Of course, no market is homogenous, and that’s certainly true of SA. There are consumer categories with the time, money and internet access to make the best of online shopping. But for most South Africans this isn’t the case and offline shopping will remain dominant for some time to come.

Online retailers themselves have been transitioning to physical space. Yuppiechef and Amazon Books are two obvious examples, while our own SOKO District at Rosebank Mall is evidence of the phenomenon in our centres. People want experiences and there is space for both online and offline – in truth, despite the growth of e-commerce, shoppers returned to centres as lockdown restrictions eased.

As The Economist pointed out in a recent report, "the data-driven shopping upheaval is unstoppable. It will change the nature of stores, so that physical and digital shopping seamlessly interact." The "third retail revolution" is creating "a consumer’s "pull" system rather than a producer’s "push" one."

Yet none of this necessarily spells doom for shopping centres – in fact the opposite.

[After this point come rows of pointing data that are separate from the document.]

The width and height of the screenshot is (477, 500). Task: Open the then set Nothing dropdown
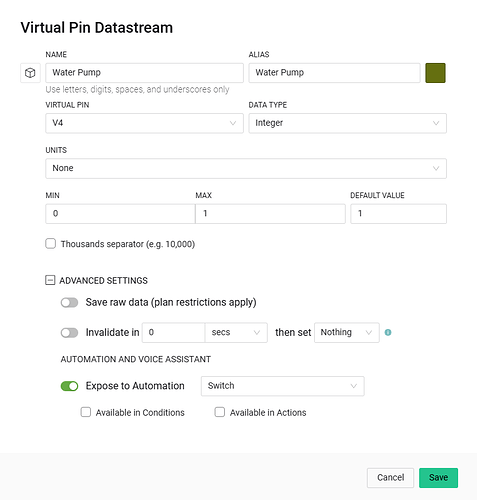(347, 332)
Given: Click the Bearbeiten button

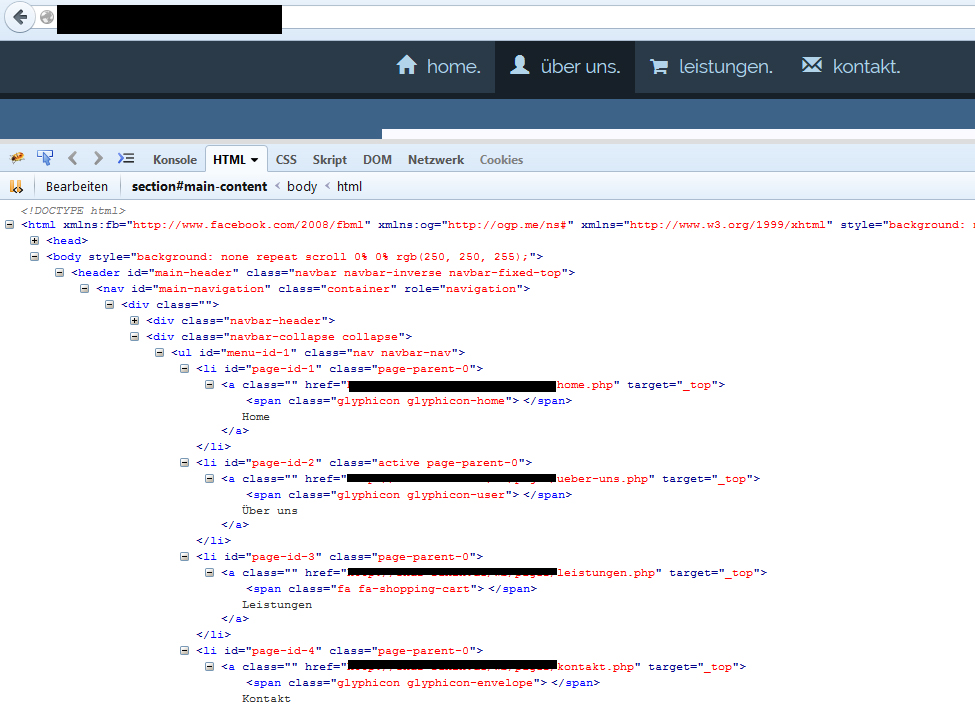Looking at the screenshot, I should (77, 185).
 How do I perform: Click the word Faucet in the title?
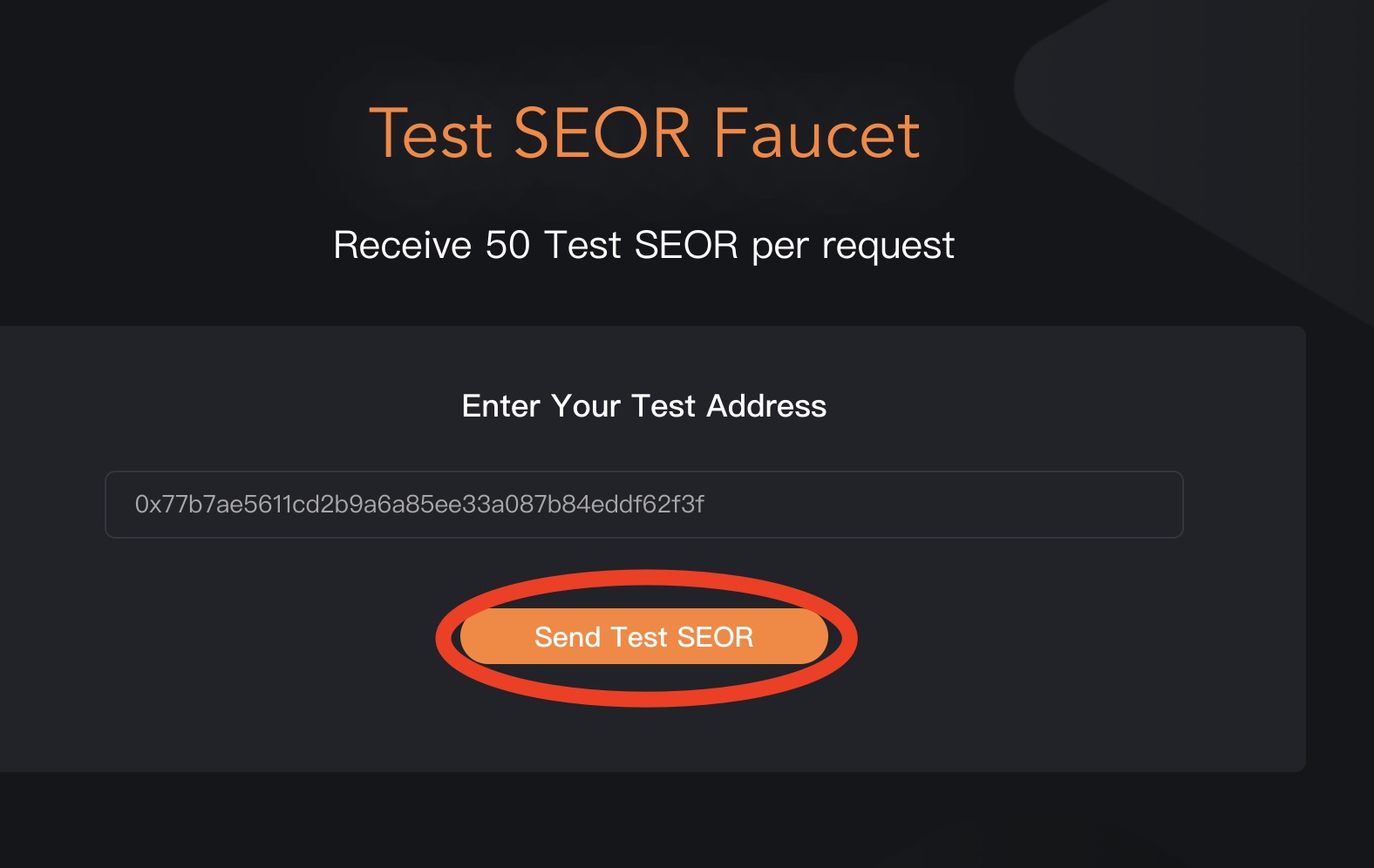click(816, 133)
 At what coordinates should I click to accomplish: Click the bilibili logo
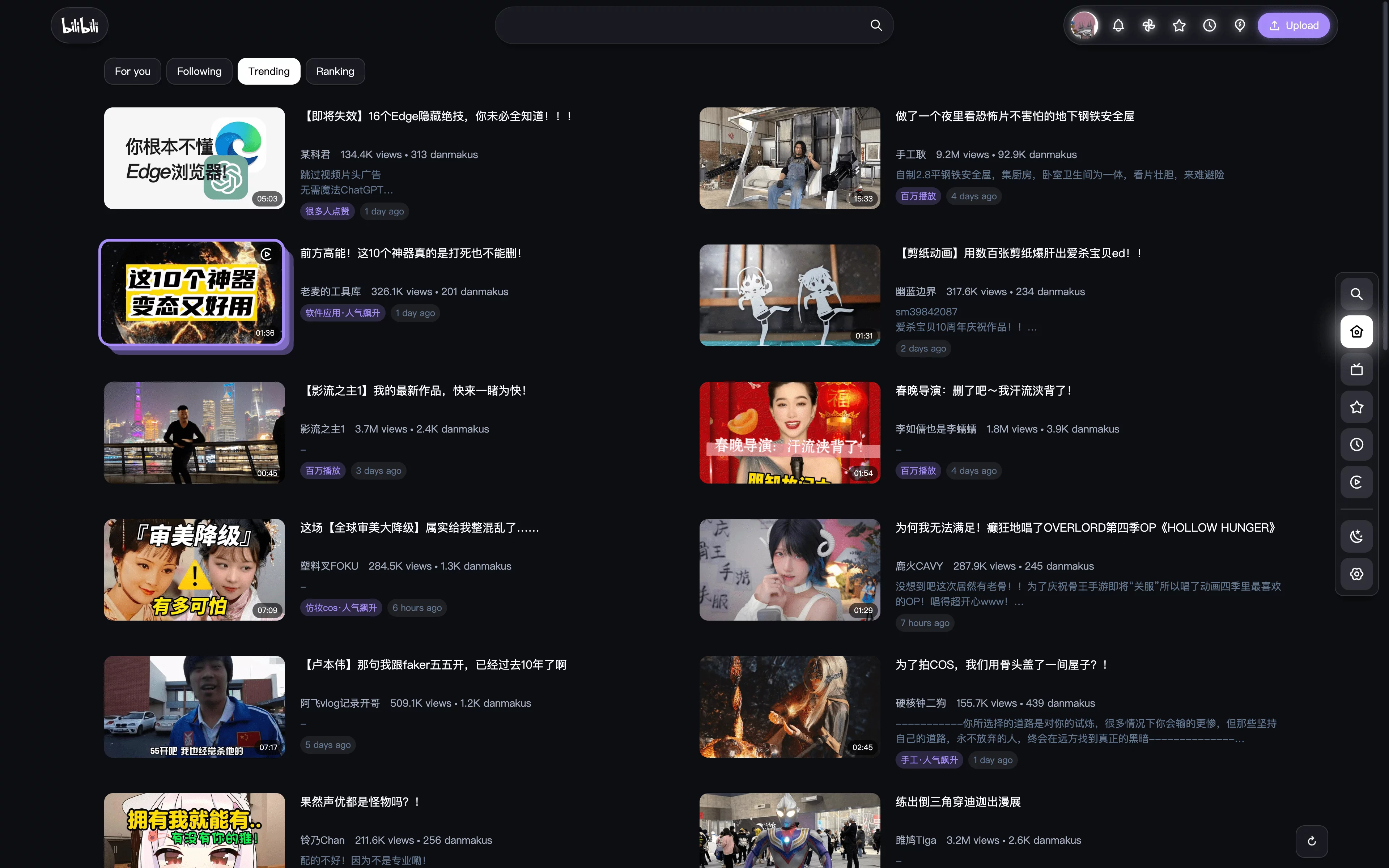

"…even in China, the ultimate goal is not to leapfrog the store. Alibaba, China’s biggest e-commerce firm, has brought the latest digital razzmatazz, such as cashier-free shops and video promotions, to its supermarkets in the biggest cities. Along with jd.com and Pinduoduo, its closest rivals, it is working with grocery shops in the farthest-flung villages to make distribution of goods cheaper and more efficient. Daniel Zipser of McKinsey, a consultancy, says 374 large malls were opened in China last year. Prices for retail property in city centres have shown no meaningful fall."

Hyprop will continue to evolve its environmental sustainability strategy and fulfil our obligation to mitigate our carbon emissions. In so doing we will meet our commitments to our stakeholders and create more pleasing physical environments in which to work, shop and invest.

Importantly, we know we must keep adapting our assets to be resilient to rapid social, environmental and economic changes and to create assets in the future that have sustainability embedded in their DNA. Research in the US* suggests that by 2025, ESG investing is projected to reach $53 trillion in assets globally, approximately one third of all assets under management.

The drivers behind ESG investing in 2020 are revealing: to help manage investment risks (64%); clients/investors demand it (59%); fiduciary duty (43%), my firm derives reputational benefits (41%) and to improve financial returns (35%). They are hard, real reasons and businesses which don’t keep up with these stakeholder demands will fall away. In fact, the research says 47% of investors of any age group invested in ESG to "express their personal values or focus on companies that were making a positive contribution to society and the climate".

Our shopping centres are ecosystems which mirror not only the physical demands and prevailing value systems which guide socio-economic development, but they provide enabling environments for some of the world’s best known, most demanding brands and are places where people come together to have authentic and meaningful experiences.

Our journey to sustainability has entered a new phase and we are reimagining each of our centres as a modern village or town square where communities connect, where relationships grow, and where the digital and physical shopping worlds integrate.